From personal experience, I will say I have dealt with all of these types of belligerent drunk alcoholics (or problem drinkers) in the past. Often times, the three suggestive personality types I have outlined for the belligerent drunk will merge. The loudmouth will also act as a tough. The fool will act as a loudmouth. Depending on various states of drunkenness, the belligerent drunk may experience personality shifts. All of these types are likely perfectly good and capable people when sober. Sadly, they almost always seem to have a few too many drinks and the result is often the same.
What, if anything, can we do about them?
First off, if they do get violent, or appear to be one the verge of violence, I highly advise calling the police. This puts a huge damper on any family function, but may be necessary. After all, no one wants to see Uncle Marty unconscious and floating in the pool when it could have been avoided. Sometimes, before any physical alterations take place, many family members will pull the belligerent drunk aside for a ‘time out.’ Often, before it reaches this point, if a spouse is involved, the spouse will appropriately suggest they leave. Unfortunately for them, this is an all-too-common occurrence, and the belligerent drunk once again has made a fool of them.
One technique that may prove useful is to ignore them. Just nod politely, let them ramble, and accept that it is the alcohol talking. If they are too drunk, there really isn’t anything that anyone can do or say that will sink in. No amount of lecturing will get them to behave or act normally. By agreeing with them and just nodding, it may be less likely to upset them and hopefully they get bored and go bother someone else.

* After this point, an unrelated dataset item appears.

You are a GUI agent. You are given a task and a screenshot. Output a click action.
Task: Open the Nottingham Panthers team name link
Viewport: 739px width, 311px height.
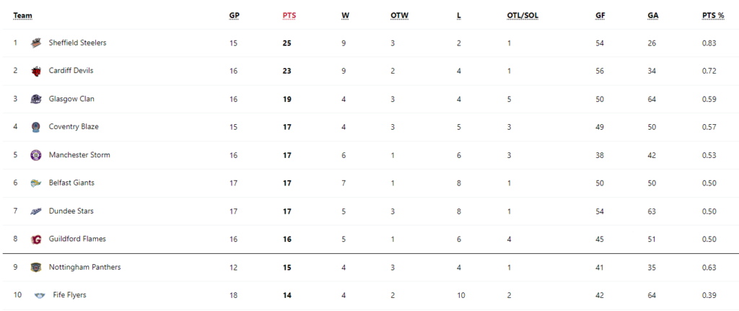tap(85, 267)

Another option is to send the belligerent drunk home, either via a cab, or through someone willing to take them. If enough people suggest they leave, they may take the hint. Sometimes, they will be too intoxicated to really know what is going on or to argue about it. In that way, you can kind of sway/guide them toward certain objectives.
Whatever the case, if you have dealt with a belligerent drunk husband, or a belligerent drunk boyfriend, etc, in the past, you already know that it is nothing but a pain. If this person regularly behaves poorly, or drinks too much, perhaps the best suggestion is to get them into treatment. Many people cannot control their drinking and they cannot stop. They may use many excuses for drinking too much, especially on holidays. They feel it is their right to drink as much as they can. In truth, it is not, and they also do not have the right to interfere with the lives and the fun of everyone else.